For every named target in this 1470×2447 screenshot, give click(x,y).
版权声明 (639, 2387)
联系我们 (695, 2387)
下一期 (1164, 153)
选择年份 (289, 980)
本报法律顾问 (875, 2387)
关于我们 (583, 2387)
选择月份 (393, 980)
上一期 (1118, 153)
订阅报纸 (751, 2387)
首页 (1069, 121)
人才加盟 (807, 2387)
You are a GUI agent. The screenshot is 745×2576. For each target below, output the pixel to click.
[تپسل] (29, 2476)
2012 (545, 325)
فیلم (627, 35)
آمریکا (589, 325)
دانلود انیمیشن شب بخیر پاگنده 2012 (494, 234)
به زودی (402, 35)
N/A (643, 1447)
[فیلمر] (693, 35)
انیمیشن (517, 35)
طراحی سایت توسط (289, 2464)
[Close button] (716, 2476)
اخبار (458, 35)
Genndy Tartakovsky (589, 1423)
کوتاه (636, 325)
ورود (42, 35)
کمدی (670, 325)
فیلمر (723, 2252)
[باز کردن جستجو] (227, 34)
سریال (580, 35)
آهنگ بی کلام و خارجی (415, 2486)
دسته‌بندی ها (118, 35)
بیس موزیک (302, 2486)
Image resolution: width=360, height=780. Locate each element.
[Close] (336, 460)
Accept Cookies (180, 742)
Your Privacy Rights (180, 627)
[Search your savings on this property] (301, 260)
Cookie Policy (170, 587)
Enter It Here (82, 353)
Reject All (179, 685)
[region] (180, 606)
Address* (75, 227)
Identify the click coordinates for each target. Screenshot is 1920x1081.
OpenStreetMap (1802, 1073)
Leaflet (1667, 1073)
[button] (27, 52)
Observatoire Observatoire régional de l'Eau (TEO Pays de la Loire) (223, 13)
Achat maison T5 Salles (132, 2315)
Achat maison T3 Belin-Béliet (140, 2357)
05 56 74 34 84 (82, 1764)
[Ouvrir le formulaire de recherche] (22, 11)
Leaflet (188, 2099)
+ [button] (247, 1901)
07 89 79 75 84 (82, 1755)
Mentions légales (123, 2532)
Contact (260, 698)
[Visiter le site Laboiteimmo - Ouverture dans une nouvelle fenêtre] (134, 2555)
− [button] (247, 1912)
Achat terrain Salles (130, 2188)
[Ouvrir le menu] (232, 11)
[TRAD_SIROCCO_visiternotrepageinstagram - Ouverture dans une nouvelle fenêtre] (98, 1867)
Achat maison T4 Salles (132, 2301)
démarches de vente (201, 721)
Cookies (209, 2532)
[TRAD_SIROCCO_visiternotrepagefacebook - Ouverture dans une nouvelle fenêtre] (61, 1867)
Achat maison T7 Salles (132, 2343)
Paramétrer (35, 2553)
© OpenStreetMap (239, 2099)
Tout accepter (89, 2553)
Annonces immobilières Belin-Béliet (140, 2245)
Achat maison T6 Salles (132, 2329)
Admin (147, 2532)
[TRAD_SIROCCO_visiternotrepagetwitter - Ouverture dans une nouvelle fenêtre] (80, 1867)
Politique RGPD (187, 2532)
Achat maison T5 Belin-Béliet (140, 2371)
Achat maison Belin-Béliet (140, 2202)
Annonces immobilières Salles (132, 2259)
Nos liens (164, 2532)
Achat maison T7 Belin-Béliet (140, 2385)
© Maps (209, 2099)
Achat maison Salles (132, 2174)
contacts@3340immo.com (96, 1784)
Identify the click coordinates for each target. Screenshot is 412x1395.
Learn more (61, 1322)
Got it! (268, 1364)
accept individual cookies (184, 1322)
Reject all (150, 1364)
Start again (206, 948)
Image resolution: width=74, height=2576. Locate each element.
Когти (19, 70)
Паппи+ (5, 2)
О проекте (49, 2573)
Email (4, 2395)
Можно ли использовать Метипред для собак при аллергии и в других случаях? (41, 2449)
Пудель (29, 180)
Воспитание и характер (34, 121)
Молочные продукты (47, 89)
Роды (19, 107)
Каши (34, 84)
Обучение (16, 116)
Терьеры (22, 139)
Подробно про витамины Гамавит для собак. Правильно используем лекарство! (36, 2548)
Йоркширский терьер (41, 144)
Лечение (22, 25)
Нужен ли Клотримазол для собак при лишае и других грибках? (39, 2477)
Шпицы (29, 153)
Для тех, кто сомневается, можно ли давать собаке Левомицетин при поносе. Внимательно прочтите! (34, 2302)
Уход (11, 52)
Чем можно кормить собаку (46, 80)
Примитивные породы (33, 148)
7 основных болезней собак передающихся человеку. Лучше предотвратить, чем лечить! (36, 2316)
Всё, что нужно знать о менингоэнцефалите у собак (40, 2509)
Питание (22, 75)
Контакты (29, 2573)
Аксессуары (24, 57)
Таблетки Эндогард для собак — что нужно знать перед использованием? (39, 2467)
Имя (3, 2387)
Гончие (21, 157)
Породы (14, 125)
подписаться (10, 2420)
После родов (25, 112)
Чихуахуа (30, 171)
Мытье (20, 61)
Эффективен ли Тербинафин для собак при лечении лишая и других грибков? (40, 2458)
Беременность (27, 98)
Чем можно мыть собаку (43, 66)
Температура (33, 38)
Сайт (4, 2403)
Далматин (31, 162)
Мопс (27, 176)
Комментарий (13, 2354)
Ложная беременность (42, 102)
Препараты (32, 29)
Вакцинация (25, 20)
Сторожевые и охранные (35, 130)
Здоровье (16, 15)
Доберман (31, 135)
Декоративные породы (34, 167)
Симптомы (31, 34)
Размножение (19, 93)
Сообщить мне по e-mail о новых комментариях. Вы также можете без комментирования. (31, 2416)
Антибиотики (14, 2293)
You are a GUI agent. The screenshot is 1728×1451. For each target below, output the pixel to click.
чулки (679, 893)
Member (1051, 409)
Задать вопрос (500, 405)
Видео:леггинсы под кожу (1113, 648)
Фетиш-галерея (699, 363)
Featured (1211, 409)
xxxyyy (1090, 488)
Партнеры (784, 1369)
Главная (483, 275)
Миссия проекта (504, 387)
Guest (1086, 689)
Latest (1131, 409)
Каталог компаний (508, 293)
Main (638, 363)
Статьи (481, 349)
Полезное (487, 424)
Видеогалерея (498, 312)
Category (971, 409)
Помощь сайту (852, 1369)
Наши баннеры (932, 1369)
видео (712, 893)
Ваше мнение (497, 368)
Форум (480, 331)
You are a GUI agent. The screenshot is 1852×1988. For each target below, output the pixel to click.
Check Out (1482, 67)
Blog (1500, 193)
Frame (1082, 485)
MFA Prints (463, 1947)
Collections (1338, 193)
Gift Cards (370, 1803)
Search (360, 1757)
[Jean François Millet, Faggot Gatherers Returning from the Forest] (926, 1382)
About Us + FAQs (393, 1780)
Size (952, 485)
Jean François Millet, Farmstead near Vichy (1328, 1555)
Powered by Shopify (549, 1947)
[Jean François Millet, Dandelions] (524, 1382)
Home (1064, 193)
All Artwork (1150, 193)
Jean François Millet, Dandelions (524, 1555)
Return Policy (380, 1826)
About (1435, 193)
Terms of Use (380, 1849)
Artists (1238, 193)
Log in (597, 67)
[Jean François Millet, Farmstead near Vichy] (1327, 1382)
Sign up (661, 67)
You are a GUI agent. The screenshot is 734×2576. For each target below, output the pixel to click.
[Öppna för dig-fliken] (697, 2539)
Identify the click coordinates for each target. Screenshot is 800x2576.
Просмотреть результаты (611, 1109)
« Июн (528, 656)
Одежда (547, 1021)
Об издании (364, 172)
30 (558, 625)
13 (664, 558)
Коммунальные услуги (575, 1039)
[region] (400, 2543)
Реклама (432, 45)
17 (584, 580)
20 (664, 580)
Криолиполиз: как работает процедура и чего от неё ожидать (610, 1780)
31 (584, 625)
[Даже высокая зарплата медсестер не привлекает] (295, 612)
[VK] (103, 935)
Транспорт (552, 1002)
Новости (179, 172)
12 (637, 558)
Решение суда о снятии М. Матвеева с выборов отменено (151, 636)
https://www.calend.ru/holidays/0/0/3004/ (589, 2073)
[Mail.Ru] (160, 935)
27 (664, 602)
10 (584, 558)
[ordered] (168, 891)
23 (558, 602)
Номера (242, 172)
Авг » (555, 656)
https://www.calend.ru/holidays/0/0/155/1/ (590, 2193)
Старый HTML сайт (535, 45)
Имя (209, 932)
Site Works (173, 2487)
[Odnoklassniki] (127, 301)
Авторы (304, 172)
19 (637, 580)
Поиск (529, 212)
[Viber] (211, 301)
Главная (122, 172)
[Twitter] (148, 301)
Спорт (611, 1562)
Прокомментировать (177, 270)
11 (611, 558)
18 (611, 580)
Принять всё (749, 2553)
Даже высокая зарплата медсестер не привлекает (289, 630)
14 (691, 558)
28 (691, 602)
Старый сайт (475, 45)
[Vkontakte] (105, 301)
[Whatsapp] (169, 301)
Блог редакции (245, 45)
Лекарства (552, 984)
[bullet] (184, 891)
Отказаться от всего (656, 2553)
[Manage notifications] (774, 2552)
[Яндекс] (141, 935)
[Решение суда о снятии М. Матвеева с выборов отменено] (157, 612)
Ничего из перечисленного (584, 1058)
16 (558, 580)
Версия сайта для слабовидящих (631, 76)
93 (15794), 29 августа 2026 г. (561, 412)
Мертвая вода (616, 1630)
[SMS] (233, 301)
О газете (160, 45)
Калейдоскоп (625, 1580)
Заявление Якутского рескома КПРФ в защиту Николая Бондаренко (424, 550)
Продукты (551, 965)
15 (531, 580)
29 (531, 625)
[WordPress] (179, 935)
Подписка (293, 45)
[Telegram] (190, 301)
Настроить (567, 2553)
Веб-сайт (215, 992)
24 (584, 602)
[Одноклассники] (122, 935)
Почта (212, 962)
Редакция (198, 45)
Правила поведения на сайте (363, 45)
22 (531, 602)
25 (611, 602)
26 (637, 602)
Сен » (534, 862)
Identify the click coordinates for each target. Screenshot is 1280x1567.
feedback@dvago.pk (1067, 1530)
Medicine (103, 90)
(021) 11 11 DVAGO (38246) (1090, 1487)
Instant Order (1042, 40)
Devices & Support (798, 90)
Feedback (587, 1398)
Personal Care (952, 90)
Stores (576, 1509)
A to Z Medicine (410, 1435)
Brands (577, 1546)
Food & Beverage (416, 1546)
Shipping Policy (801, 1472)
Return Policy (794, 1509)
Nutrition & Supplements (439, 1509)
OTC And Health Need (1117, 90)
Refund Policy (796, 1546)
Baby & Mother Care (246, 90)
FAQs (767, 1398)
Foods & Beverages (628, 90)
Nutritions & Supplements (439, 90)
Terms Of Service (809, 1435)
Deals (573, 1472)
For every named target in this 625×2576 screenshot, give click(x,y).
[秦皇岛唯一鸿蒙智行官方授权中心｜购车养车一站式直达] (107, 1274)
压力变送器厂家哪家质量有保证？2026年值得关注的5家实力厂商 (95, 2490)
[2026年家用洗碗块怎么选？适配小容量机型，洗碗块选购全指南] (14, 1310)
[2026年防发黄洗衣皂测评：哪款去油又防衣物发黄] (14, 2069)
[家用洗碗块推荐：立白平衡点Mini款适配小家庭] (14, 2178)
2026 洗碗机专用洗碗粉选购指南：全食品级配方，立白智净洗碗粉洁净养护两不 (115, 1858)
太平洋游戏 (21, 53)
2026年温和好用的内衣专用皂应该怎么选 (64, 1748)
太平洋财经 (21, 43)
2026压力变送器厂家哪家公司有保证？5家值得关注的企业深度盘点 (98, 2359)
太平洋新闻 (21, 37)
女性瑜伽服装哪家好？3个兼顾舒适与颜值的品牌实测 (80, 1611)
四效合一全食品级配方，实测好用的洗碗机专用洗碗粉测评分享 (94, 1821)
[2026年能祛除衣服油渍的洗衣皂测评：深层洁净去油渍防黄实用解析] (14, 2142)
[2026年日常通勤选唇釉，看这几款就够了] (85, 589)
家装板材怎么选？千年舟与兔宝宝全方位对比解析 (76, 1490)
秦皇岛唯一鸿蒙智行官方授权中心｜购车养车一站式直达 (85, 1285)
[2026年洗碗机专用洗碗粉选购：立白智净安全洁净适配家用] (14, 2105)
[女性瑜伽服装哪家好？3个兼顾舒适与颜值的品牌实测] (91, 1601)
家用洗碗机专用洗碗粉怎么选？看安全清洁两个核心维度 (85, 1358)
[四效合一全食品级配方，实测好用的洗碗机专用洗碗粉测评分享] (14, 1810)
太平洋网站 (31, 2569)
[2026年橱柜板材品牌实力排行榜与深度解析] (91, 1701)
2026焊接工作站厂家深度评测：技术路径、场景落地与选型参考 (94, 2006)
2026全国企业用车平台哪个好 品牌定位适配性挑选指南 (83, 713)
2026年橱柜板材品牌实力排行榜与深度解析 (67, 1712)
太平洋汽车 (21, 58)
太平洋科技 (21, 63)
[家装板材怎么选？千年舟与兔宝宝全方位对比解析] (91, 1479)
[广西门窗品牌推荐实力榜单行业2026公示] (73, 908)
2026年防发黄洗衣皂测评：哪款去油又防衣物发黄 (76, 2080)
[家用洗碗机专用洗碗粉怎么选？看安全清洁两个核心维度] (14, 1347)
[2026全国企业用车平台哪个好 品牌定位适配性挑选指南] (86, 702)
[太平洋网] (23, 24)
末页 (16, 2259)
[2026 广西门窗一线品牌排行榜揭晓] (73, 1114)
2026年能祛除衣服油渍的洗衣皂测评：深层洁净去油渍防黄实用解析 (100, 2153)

Directions
The lines above from the one with "Версия сайта для слабовидящих (631, 76)" through the one with "Nutrition & Supplements (439, 1509)" are to be duplicated exactly, ends included, with nothing added.

Response
Версия сайта для слабовидящих (631, 76)
93 (15794), 29 августа 2026 г. (561, 412)
Мертвая вода (616, 1630)
[SMS] (233, 301)
О газете (160, 45)
Калейдоскоп (625, 1580)
Заявление Якутского рескома КПРФ в защиту Николая Бондаренко (424, 550)
Продукты (551, 965)
15 (531, 580)
29 (531, 625)
[WordPress] (179, 935)
Подписка (293, 45)
[Telegram] (190, 301)
Настроить (567, 2553)
Веб-сайт (215, 992)
24 (584, 602)
[Одноклассники] (122, 935)
Почта (212, 962)
Редакция (198, 45)
Правила поведения на сайте (363, 45)
22 (531, 602)
25 (611, 602)
26 (637, 602)
Сен » (534, 862)
Identify the click coordinates for each target. Screenshot is 1280x1567.
feedback@dvago.pk (1067, 1530)
Medicine (103, 90)
(021) 11 11 DVAGO (38246) (1090, 1487)
Instant Order (1042, 40)
Devices & Support (798, 90)
Feedback (587, 1398)
Personal Care (952, 90)
Stores (576, 1509)
A to Z Medicine (410, 1435)
Brands (577, 1546)
Food & Beverage (416, 1546)
Shipping Policy (801, 1472)
Return Policy (794, 1509)
Nutrition & Supplements (439, 1509)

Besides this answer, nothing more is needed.